TRIPOLI, Libya The embattled Libyan regime passed out guns to civilian supporters, set up checkpoints Saturday and sent armed patrols roving the terrorized capital to try to maintain control of Moammar Gadhafi's stronghold and quash dissent as rebels consolidate control elsewhere in the North African nation.
As violence mounted, Gadhafi came under growing pressure from the international community to halt the crackdown on his people. Echoing moves by the United States, Britain and other nations, the U.N. Security Council on Saturday imposed sanctions, including an arms embargo and a travel ban, and said the International Criminal Court in the Hague should investigate.
Residents of its eastern Tajoura district spread concrete blocks, large rocks and even chopped-down palm trees as makeshift barricades to prevent the SUVs filled with young men wielding automatic weapons from entering their neighborhood a hotspot of previous protests.
With tensions running high in Tripoli, scores of people in the neighborhood turned out at a funeral for a 44-year-old man killed in clashes with pro-regime forces. Anwar Algadi was killed Friday, with the cause of death listed as "a live bullet to the head," according to his brother, Mohammed.
Armed men in green armbands, along with uniformed security forces check those trying to enter the district, where graffiti that says "Gadhafi, you Jew," "Down to the dog," and "Tajoura is free" was scrawled on walls.
Outside the capital, rebels held a long swath of about half of Libya's 1,000-mile (1,600-kilometer) Mediterranean coastline where most of the population lives, and even captured a brigadier general and a soldier Saturday as the Libyan army tried to retake an air base east of Tripoli. The state-run news agency also said the opposition held an air defense commander and several other officers.

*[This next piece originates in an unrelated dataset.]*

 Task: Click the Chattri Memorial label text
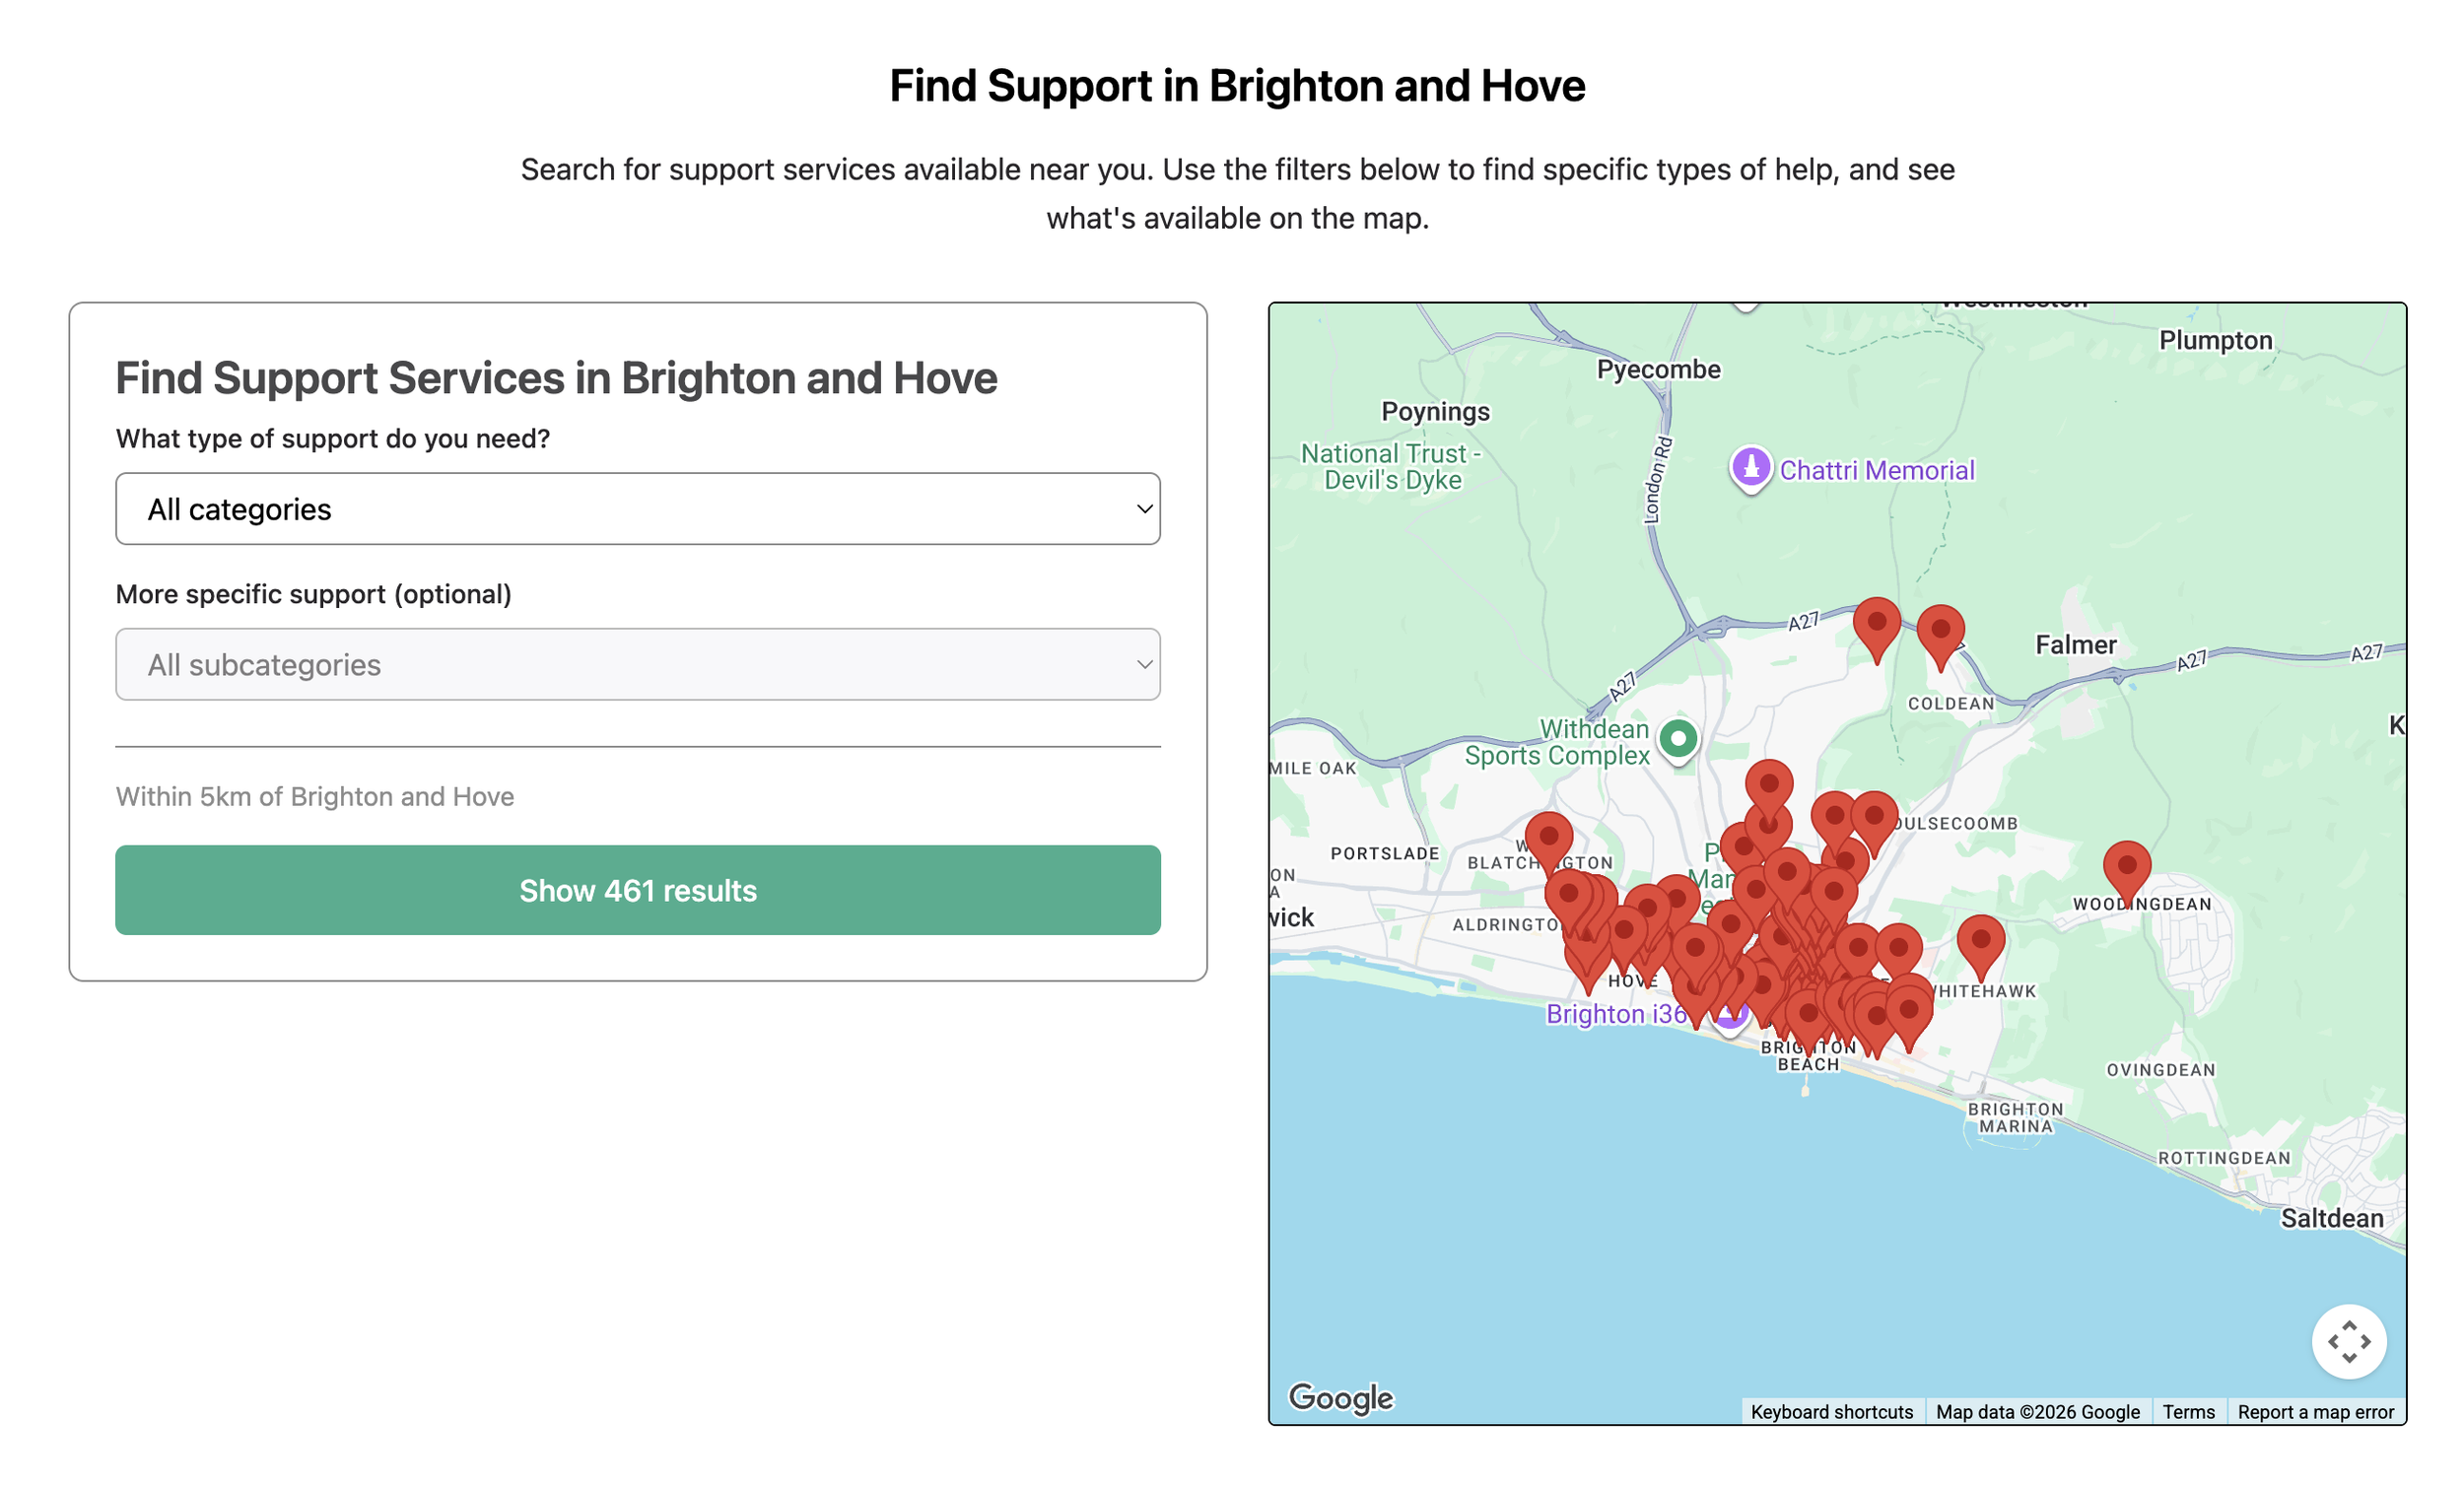click(x=1876, y=470)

On Friday, pro-Gadhafi militiamen including snipers fired on protesters trying to mount the first significant anti-government marches in days in Tripoli.
Gadhafi, speaking from the ramparts of a historic Tripoli fort, told supporters to prepare to defend the nation as he faced the biggest challenge to his 42-year rule.
"At the suitable time, we will open the arms depot so all Libyans and tribes become armed, so that Libya becomes red with fire," Gadhafi said.
The international community toughened its response to the bloodshed, while Americans and other foreigners were evacuated from the chaos roiling the North African nation.
In New York, the U.N. Security Council voted unanimously to slap sanctions on the Gadhafi regime. The council imposed an arms embargo and called on U.N. member states to freeze the assets of Gadhafi and his children. The council also imposed a travel ban on the Gadhafi family and 10 close associates.
Council members also agreed 15-0 to refer the regime's deadly crackdown to a permanent war crimes tribunal for an investigation of possible crimes against humanity.
The action came after U.N. Secretary-General Ban Ki-moon said some estimates indicate more than 1,000 people have been killed in less than two weeks since the protests broke out in Libya.
President Barack Obama said Gadhafi has lost his legitimacy to rule and must step down immediately. Obama, who made the comments Saturday to German Chancellor Angela Merkel, signed an executive order a day earlier that froze assets held by Gadhafi and four of his children in the United States.